C'EST le chant des oiseaux et le chant de l'Internationale ; autrefois ce n'était que le chant des oiseaux, Je ne sais pas si tout progresse, mais tout se complique. Le Premier Mai n'avait qu'une manière d'être : il en a deux ; nos neveux lui verront trois : le Premier Mai se bariole. Autrefois il était la fête du printemps définitivement conquis et sans crainte de retour offensif de l'hiver; il était la fête des fleurs; il était l'avènement et l'intronisation de Floréal; il était le retour des brises molles et douces. Maintenant il est toujours cela; car les hommes ne peuvent rien changer à l'ordre des saisons et, comme dit Buffon, aux « époques de la nature »; seulement, tout en restant ce qu'il a toujours été, il est en outre autre chose. Il a deux visages comme janus, qui pourtant préside, non au mois de Mai, mais au mois de Janvier; il a deux masques comme le théâtre antique : le souriant et le tragique.
C'est une vieille discussion que celle qui roule sur la prononciation du mot Mai. Presque tout le monde le prononce très ouvert, comme le mot mais ; les puristes veulent qu'on le prononce très fermé, comme rimant, précisément, avec le mot fermé. Eh bien ! le mois de Mai moderne donne raison aux puristes: il est beaucoup moins ouvert qu'il n'était jadis et il a le visage un peu fermé et contracté.

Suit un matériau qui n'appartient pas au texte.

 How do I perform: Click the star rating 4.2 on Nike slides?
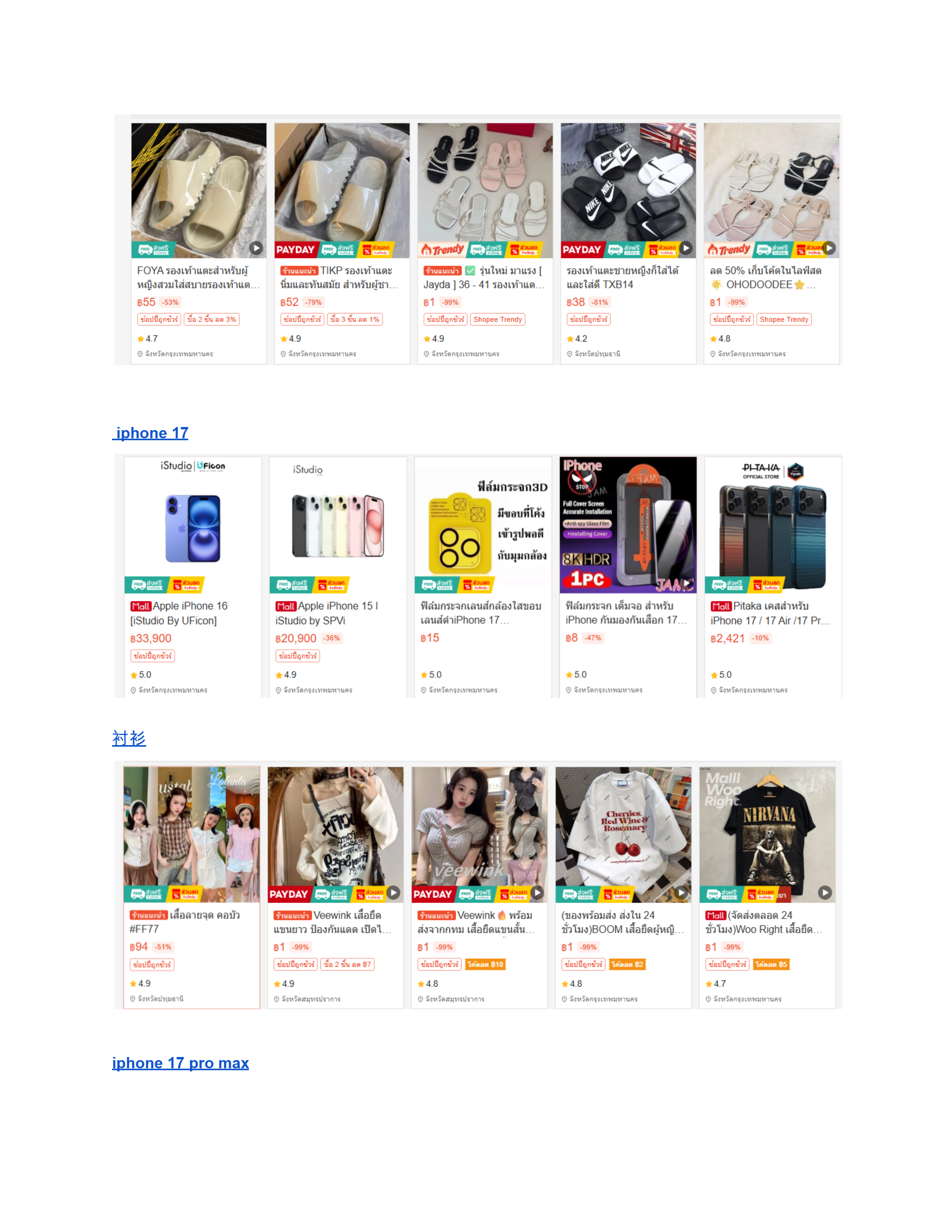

Pourquoi ? Parce que, depuis quinze ans environ (quinze ans? vingt ans? on vieillit si vite!), une partie de la nation ouvrière des divers pays européens a décidé de faire grève générale le Premier Mai de chaque année. En soi, quoique gênant, cela n'a pas un très grand inconvénient. C'est un jour de congé que S'accorde toute la classe ouvrière. Vive la classe ! Étant prévenu, chacun prend ses précautions la veille; de manière à pouvoir manger ce jour-là; de tout le reste on peut se passer, même d'aller à son bureau,, pour suppression des moyens de locomotion.